Hasan Ali is from the city of Palmyra. He has a Bachelor’s Degree in Archaeology from Damascus University, Syria (2003). He worked for the Directorate General of Antiquities and Museums in Syria, in the Palmyra Museum in excavations and documentation works for the archaeological sites and buildings in the Syrian Badia (desert). In 2015, like many local residents, Hasan Ali fled from Palmyra to Turkey due to the ISIS invasion of Palmyra. He was greatly affected by the incidents of destruction, looting, and sabotage of the heritage of his city Palmyra, and was determined to cause a change in the course of events when he began working to document and record memories of the former residents. He became a steward of cultural heritage at the German Archaeological Institute in Istanbul in 2016, through which he got the chance to intensify his fieldwork among the Tadmuri community in Turkey.

Dr Matteo Berzi

GIS expert

Matteo Berzi holds a PhD in Geography with a background in Humanities and Spatial Planning. His research is focused on the impact of European Territorial Cooperation (CTE) with a specific interest in local and regional cross-border cooperation, multi-level governance, Euroregions and local development processes along European borders. He is affiliated to the APTA Research Group (Dept. Geography, University of Girona, Spain). Since December 2018 he joined the Office for the Development of the Mediterranean Corridor in Spain as Cross-Border Cooperation expert and GIS specialist.

Othman Al Karkokli

Translator and social media manger

Othman comes from Palmyra, Syria. He is a graduate of Damascus University, with a Bachelor’s Degree in English-Arabic translation. He moved to Istanbul, Turkey, in 2015 and since then he has worked in the humanitarian field as a program coordinator and community liaison officer in an NGO that helps Syrian refugees (small projects Istanbul). In 2020, he started working as a translator for Josoor International Solidarity in Istanbul. Othman believes that handicrafts are part of the human heritage that we must support and preserve, and he is interested in contributing by helping to support projects related to preservation of the heritage of his hometown, Palmyra.

Ahmed Alkhanee


Studied business and accounting in damascus University and worked for a decade as finance. Then a huge career shift to digital content creation especially videography and editing. Since 2015 his work had been improved to a corporate level and in 2019 involved in many archaeological and heritage contents.

Advisory committee

Dr Michel Al Maqdissi

Dr Al Maqdissi holds a PhD from the Sorbonne in Oriental Archaeology (1994). He taught oriental archaeology and Phoenician civilization at the University of Damascus and at the Saint Joseph University in Beirut. He was also a visiting Phoenician Archaeology Professor at Paris I Panthéon – Sorbonne University, a Middle Eastern Archaeology Professor at Sorbonne University in Abu Dhabi, and recently a Professor at Louvre School of Levantine Archaeology.
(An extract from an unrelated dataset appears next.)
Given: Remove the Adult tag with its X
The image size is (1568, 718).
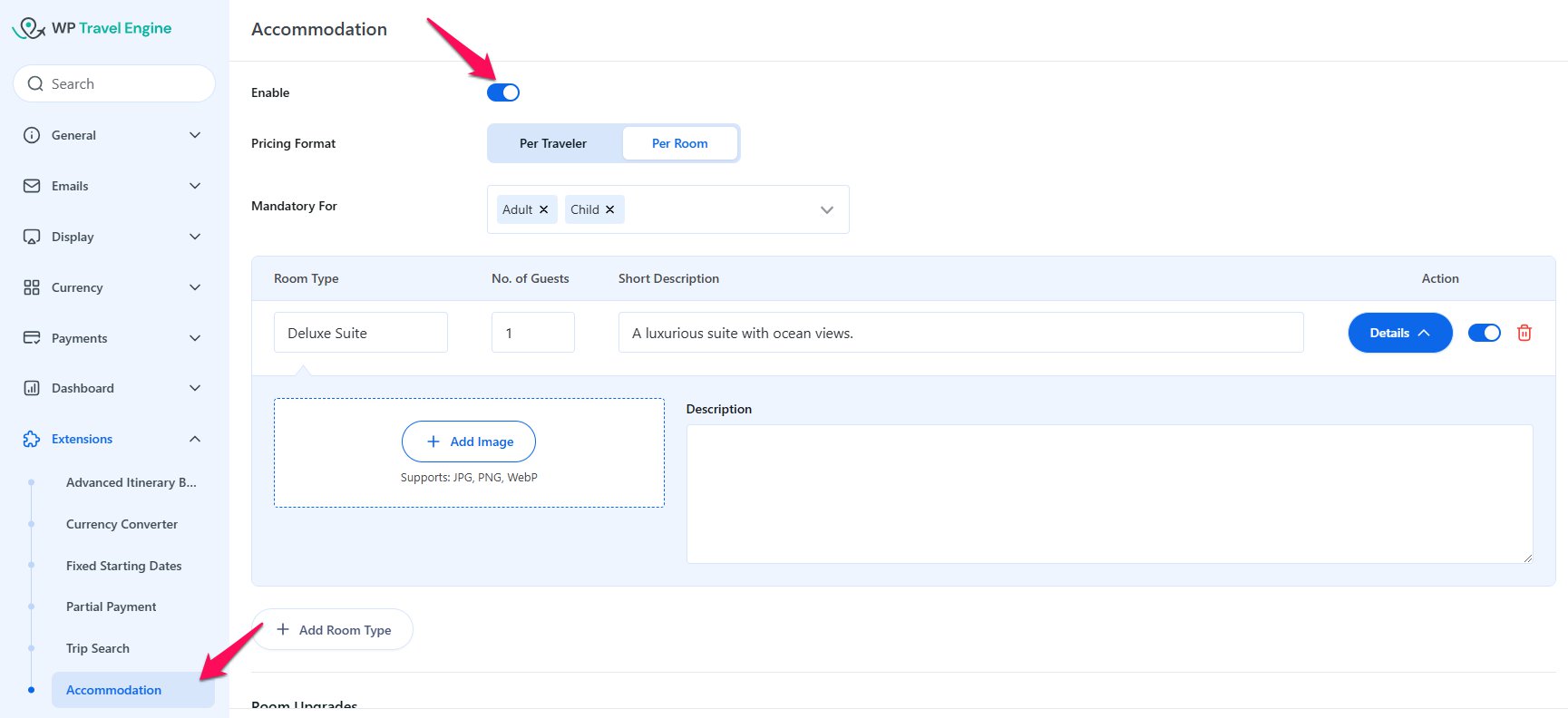Looking at the screenshot, I should coord(544,209).
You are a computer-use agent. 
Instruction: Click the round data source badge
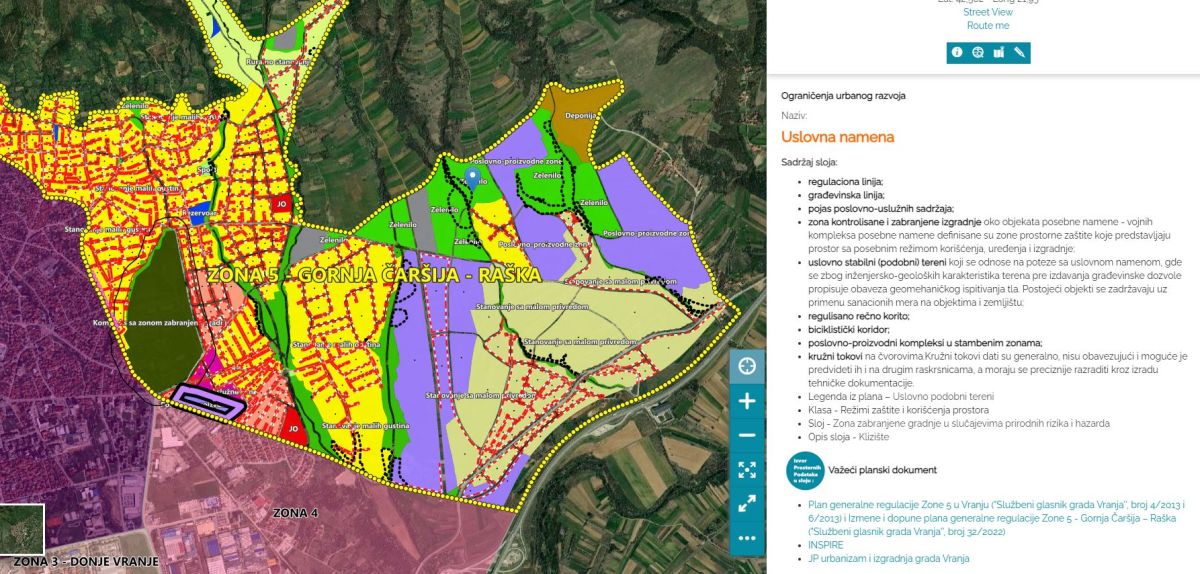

In addition to his academic career, and since 2000, Dr Al Maqdissi has directed excavations and archaeological studies at the General Department of Antiquities and Museums of Syria. Lastly, he was also the project manager and a scientific researcher at the Oriental Antiquities department at the Louvre Museum. He has published the bulk of his archaeological research in three series of articles: Notes on Syrian Ceramology, Notes on Levantine Archaeology, and Material for the Study of the City in Syria. In Damascus, he has founded a newspaper (Studia Orontica) and a collection (Syrian Archaeology Documents) to publish recent research in several languages (Arabic, French, and English).